E. Fuller Torrey, a psychiatrist who specializes in care for the criminally insane, informs us that there are approximately 3.5 million Americans who suffer from a serious mental disorder. Approximately 10 percent of this population will behave criminally and 1 percent will be a danger to public safety. We are as blinded to the implications of untreated mental illness as Adam Lanza’s parents were to having automatic weapons in reach of a son who was seriously disturbed. Connecticut, for instance, doesn’t have an assistant outpatient treatment program. Admittedly, it’s very difficult to commit someone against their will or compel them to get help since the petition and the judicial process is so taxing. The way the laws are written, these individuals, thanks to the efforts of the ACLU, have to do something criminally before the authorities can intercede. For all the strong criticism that has been heaped upon the NRA, the ACLU remains unscathed for the impediments they have created in protecting the rights of the mentally ill. It’s a classic case of good intentions driving down the wrong side of the road. It’s not possible for a free society to stop all these killing sprees; but the faster we address the psychological side of the equation via compulsory intervention the more likely we will save innocent lives.
Writing this on Christmas morning, my heart goes out to all those who were lost and especially to the parents of those children.
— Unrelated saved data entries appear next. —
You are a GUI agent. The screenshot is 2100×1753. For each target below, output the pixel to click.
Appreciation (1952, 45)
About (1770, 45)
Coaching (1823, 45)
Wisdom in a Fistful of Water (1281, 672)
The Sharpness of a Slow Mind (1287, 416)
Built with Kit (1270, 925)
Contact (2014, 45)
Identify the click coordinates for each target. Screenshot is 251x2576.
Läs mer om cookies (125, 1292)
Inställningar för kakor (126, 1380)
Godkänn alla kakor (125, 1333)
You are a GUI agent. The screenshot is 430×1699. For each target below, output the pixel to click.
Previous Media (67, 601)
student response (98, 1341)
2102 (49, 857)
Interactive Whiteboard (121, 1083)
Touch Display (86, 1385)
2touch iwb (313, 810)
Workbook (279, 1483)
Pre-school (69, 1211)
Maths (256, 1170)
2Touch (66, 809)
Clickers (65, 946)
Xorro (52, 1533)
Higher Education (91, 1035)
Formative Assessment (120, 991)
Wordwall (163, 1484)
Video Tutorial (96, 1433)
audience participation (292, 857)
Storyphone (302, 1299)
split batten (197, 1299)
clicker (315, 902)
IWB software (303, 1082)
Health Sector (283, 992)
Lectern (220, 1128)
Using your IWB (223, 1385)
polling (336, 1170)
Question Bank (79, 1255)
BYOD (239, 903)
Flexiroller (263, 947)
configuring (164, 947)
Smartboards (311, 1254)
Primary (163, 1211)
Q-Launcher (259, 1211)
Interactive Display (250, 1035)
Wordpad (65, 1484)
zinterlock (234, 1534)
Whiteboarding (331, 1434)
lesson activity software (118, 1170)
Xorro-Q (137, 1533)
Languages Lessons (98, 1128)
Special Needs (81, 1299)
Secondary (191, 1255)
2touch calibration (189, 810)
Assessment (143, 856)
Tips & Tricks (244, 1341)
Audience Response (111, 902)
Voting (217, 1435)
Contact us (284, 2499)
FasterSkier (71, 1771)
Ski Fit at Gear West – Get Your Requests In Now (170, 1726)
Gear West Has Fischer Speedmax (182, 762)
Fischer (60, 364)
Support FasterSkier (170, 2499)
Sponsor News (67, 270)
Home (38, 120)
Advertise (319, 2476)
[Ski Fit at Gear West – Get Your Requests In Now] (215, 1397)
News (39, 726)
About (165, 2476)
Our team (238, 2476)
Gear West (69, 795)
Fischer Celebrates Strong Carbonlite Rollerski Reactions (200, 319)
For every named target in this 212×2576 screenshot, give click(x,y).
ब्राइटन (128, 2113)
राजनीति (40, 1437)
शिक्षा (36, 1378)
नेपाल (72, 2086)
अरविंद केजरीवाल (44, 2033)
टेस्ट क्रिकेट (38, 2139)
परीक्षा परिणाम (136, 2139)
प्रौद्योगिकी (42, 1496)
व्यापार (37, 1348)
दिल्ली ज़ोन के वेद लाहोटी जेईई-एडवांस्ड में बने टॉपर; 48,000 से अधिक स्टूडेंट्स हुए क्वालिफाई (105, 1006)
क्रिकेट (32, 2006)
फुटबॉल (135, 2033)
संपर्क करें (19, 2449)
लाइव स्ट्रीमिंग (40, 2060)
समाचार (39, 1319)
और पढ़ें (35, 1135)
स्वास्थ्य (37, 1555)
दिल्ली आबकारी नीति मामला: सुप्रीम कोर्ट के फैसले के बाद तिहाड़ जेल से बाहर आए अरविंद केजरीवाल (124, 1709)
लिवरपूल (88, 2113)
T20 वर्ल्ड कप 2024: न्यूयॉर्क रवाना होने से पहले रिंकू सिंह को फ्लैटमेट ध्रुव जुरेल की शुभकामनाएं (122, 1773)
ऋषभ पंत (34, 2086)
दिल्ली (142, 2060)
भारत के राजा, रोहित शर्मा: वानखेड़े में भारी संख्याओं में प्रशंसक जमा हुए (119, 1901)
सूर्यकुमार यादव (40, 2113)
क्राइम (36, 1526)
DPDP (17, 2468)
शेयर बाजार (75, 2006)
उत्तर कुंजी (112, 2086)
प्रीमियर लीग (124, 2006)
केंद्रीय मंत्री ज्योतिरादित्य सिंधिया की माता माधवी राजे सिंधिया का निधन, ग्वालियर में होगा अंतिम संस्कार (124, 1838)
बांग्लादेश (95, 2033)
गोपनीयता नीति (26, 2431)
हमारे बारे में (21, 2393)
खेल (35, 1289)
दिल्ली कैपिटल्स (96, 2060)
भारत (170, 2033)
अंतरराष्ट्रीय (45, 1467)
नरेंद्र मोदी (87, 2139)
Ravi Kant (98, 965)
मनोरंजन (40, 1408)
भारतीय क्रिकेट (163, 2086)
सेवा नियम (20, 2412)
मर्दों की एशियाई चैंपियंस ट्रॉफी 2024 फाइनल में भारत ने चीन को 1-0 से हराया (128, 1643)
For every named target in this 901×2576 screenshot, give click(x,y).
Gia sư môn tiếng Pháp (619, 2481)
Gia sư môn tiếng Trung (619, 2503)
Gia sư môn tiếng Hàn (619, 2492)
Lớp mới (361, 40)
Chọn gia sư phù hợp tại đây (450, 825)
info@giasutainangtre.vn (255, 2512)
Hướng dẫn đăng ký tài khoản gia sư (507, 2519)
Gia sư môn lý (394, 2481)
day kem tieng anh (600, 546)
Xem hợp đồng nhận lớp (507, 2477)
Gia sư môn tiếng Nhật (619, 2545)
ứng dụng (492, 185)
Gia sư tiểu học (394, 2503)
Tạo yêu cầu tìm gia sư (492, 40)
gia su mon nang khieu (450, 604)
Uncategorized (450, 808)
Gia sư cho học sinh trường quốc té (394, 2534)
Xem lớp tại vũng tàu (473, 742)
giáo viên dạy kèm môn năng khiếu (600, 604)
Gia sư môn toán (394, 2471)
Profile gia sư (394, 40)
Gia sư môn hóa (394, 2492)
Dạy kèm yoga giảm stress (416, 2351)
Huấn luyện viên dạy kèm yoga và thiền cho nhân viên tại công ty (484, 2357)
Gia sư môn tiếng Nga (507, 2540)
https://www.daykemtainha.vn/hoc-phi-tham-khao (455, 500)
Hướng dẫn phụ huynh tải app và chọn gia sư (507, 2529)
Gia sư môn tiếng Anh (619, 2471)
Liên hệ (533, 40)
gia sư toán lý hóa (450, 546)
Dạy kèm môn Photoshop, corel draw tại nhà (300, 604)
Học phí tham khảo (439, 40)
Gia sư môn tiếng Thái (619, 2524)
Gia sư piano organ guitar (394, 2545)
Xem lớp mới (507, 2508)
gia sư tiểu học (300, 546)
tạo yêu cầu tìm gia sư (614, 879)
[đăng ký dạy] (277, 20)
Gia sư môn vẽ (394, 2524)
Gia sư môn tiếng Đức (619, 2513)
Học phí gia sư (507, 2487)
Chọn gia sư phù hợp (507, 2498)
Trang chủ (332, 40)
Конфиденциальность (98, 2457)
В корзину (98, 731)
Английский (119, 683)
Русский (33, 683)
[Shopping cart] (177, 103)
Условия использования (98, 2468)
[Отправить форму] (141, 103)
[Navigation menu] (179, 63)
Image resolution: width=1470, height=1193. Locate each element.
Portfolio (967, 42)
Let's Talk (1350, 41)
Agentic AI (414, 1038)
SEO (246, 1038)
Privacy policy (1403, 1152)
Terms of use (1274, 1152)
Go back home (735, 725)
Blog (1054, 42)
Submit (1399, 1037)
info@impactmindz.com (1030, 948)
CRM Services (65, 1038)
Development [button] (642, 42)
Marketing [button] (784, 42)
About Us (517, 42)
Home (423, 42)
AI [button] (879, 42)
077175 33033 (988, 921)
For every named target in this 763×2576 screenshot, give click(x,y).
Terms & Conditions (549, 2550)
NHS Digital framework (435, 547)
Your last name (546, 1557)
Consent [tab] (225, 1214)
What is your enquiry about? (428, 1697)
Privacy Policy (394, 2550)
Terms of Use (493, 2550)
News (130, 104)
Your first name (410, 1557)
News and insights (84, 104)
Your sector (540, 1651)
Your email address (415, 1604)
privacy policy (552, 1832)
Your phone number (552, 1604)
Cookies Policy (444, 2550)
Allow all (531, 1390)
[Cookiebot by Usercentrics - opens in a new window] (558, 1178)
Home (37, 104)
To have borne such a loss with equanimity is impossible. We are left only to plant flowers among the burnt ashes and learn what we can from the past. The Gospel of Matthew tells the story of Herod who ordered the deaths of all the boys in Bethlehem and its vicinity 2 years old and under after being told that a Messiah was born there. The horror of the massacre and devastation of the mothers and fathers led Matthew to quote Jeremiah: A cry was heard in Ramah, sobbing and loud lamentation; Rachel weeping for her children and refusing to be comforted for her children are no more.
On December 28, the Church observes the Feast of the Holy Innocents, a fitting time for us to offer prayers for all those in Newtown: the brave teachers and administration, the poor, helpless children and their families who mourn so deeply. Solace for the bereaved is a distant land; yet in the Book of Revelation it says Behold, I make all things new. Is there not, in the eternal scheme of things, an intimation of the unmaking of everything sad, where tears are dried and hope renewed so that the love we had in this world will be greater for once having been broken and lost.